> **Exercise**: Would you please output the lines of the data below from the one containing "Fine Wine Club (99, 302)" to the end, exactly and with nothing added?

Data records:
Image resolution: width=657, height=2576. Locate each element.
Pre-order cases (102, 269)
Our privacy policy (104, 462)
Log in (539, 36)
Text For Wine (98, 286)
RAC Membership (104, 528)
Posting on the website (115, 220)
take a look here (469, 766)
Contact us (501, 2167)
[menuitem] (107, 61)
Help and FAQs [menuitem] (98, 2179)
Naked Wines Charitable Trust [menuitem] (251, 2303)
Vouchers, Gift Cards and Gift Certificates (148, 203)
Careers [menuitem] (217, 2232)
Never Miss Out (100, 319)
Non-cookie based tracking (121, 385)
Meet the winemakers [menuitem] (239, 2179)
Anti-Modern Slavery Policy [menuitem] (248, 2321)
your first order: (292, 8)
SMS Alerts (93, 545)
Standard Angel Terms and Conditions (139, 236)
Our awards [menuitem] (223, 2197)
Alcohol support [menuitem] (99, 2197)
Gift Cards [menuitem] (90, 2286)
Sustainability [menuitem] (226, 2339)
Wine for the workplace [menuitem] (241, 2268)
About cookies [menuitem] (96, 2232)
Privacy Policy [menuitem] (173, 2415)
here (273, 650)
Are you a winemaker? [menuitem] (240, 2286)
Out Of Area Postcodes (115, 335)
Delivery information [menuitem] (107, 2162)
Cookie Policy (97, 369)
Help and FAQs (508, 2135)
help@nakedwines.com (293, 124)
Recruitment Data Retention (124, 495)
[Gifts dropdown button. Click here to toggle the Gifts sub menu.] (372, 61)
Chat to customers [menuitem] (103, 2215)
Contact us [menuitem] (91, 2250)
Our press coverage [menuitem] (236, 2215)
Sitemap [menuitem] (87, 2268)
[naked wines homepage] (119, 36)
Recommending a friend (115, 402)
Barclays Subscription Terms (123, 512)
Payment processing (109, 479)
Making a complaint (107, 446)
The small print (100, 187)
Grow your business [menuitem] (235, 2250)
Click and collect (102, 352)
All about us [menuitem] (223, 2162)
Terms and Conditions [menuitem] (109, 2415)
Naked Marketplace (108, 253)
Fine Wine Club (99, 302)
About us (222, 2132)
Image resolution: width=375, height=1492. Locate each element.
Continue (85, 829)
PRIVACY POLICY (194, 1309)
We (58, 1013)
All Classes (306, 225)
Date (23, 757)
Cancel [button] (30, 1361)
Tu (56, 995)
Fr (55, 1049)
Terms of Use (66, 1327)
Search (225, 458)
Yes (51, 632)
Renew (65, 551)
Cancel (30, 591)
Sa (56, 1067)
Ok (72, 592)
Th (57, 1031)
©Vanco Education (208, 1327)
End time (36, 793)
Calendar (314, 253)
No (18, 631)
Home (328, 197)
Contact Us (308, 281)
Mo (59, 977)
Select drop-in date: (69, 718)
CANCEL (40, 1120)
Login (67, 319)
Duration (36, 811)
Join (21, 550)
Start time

> **Output below**:
Fine Wine Club (99, 302)
About us (222, 2132)
Image resolution: width=375, height=1492. Locate each element.
Continue (85, 829)
PRIVACY POLICY (194, 1309)
We (58, 1013)
All Classes (306, 225)
Date (23, 757)
Cancel [button] (30, 1361)
Tu (56, 995)
Fr (55, 1049)
Terms of Use (66, 1327)
Search (225, 458)
Yes (51, 632)
Renew (65, 551)
Cancel (30, 591)
Sa (56, 1067)
Ok (72, 592)
Th (57, 1031)
©Vanco Education (208, 1327)
End time (36, 793)
Calendar (314, 253)
No (18, 631)
Home (328, 197)
Contact Us (308, 281)
Mo (59, 977)
Select drop-in date: (69, 718)
CANCEL (40, 1120)
Login (67, 319)
Duration (36, 811)
Join (21, 550)
Start time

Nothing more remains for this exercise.